> **STATED PROBLEM**
Render the data from the line containing "Given: Click the geological map image" through the end, inclusive, as a two-column CSV with the headers input and output. Each row should pair a text with its answer, each in a single quoted field with line breaks turned into spaces, and the pictures should be omitted.

Screenshot and document pointing data:
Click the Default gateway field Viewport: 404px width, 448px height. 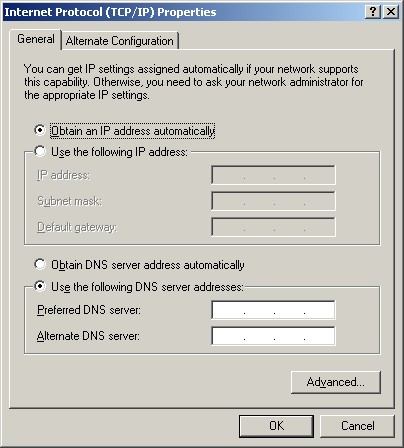[x=273, y=227]
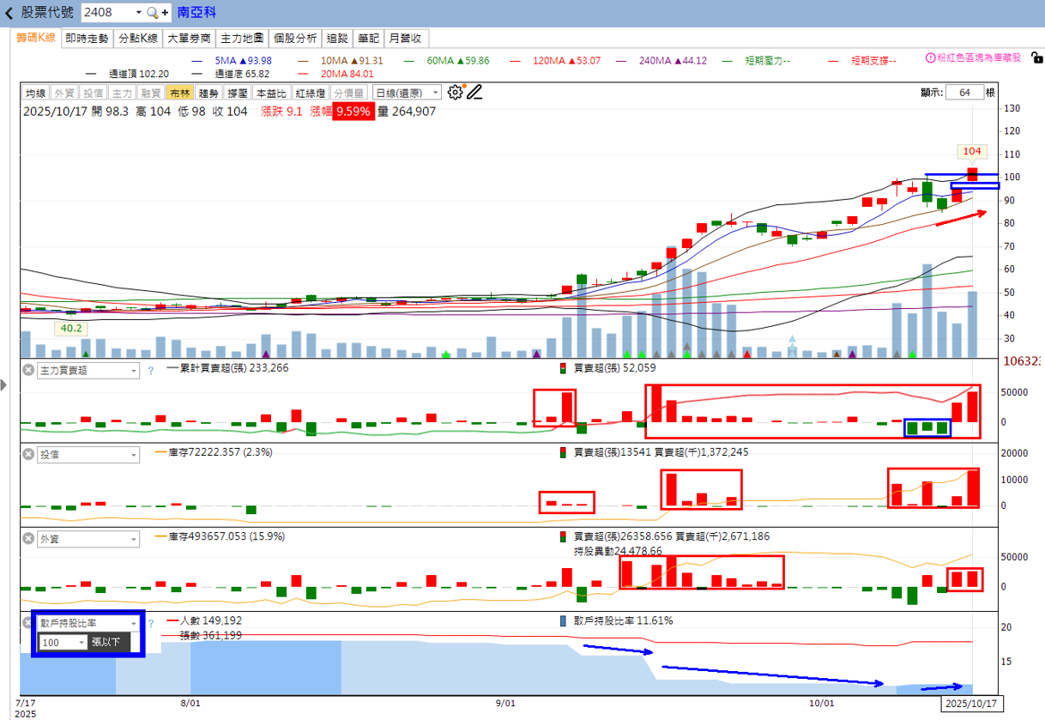Image resolution: width=1045 pixels, height=720 pixels.
Task: Click the 顯示 bar count field showing 64
Action: click(964, 93)
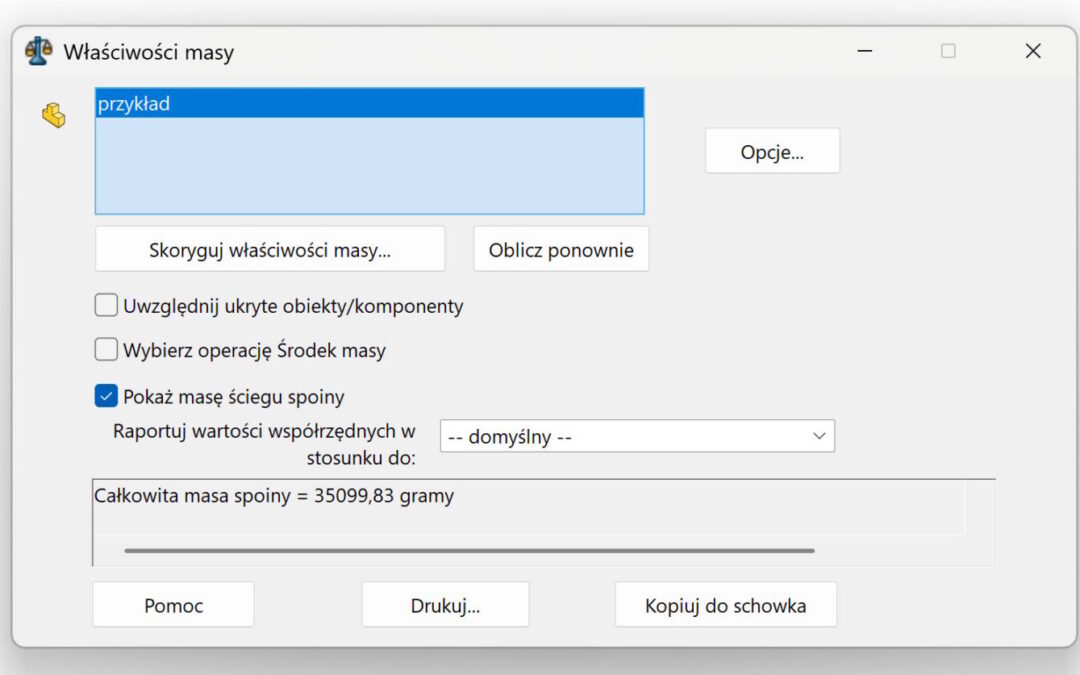Uncheck Pokaż masę ściegu spoiny
The image size is (1080, 675).
(x=106, y=396)
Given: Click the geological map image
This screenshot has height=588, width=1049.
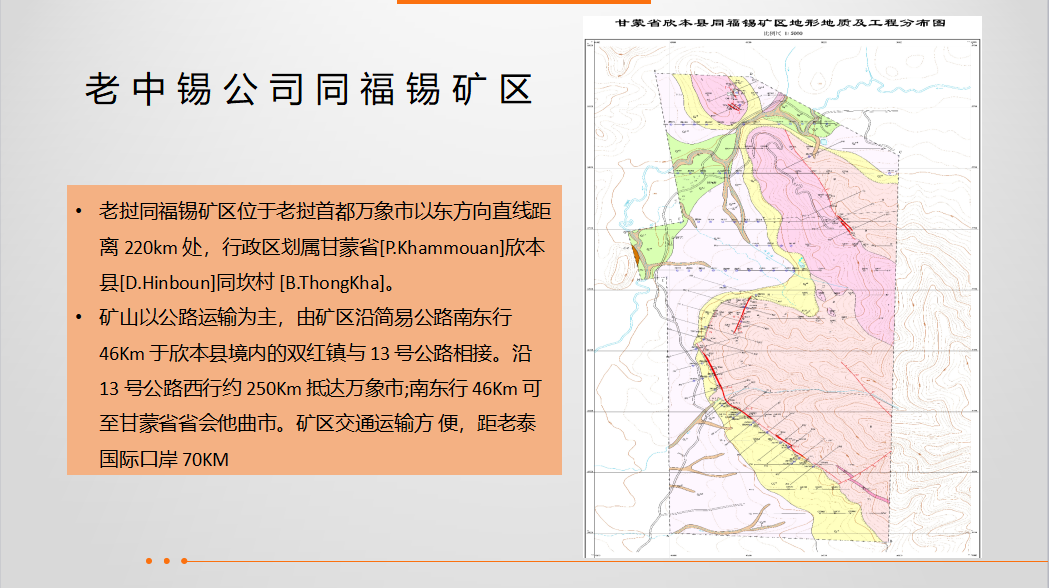Looking at the screenshot, I should coord(782,300).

> **TASK OUTPUT**
input,output
"Given: Click the geological map image This screenshot has height=588, width=1049.","Looking at the screenshot, I should coord(782,300)."